Quando entri nella ‘Kabolla’ (in originale ‘Kabubble’, neologismo perfetto coniato dalla Barker) puoi vedere in una nuova luce le tue insicurezze e ciò che non andava nella tua vita (ad esempio un fidanzato non molto innamorato) e, nel tentativo di distrarti e stordirti da quello scenario con feste, alcool e droghe, può accadere che prendi coscienza di te e che inizi a guardare quello che ti circonda con occhi diversi. In breve, ti trovi a vivere in una ‘bolla’ dove la normalità non esiste e dove l’adrenalina ti cattura e ti mette a contatto con un mondo lontanissimo dal tuo, dove non puoi neanche abbracciare un amico per strada.
L’Afghanistan è una terra piena di contraddizioni ma anche ricca di fascino. E così nel film vengono a galla i problemi più scottanti, come quello delle condizioni di assoluta emarginazione in cui vivono le donne (sarà proprio la coraggiosa Kim a scoprire che alcuni pozzi d’acqua venivano sabotati dalle donne di un villaggio per avere la scusa di andare alla sorgente dove concedersi qualche minuto di socializzazione). Ed ecco che la protagonista cade vittima di una strana fascinazione per quel mondo così distante da lei: è come se la sua nuova vita fosse piena di un’adrenalina di cui non riesce più a fare a meno. E sono proprio queste sensazioni forti a fare di Kim una donna nuova e coraggiosa.
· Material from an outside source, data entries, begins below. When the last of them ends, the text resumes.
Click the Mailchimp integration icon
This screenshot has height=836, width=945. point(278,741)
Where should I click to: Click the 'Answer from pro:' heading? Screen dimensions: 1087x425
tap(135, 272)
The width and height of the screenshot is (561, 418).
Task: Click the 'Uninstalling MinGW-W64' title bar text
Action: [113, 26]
Girato in un New Mexico che simula bene un Afghanistan fotografato nel triennio 2003-2006 devastato da anni di guerre e alle prese con un fondamentalismo islamico in cui le donne sono costrette ad andare in giro combinate come ‘sacchi dell’Ikea’ (come osserva la protagonista), Whiskey Tango Foxtrot fa riflettere mentre intrattiene e diverte. Anche quando fa accompagnare la scena di una delicata missione militare dalle note della celebre cover “Whitout You” di Harry Nilsson.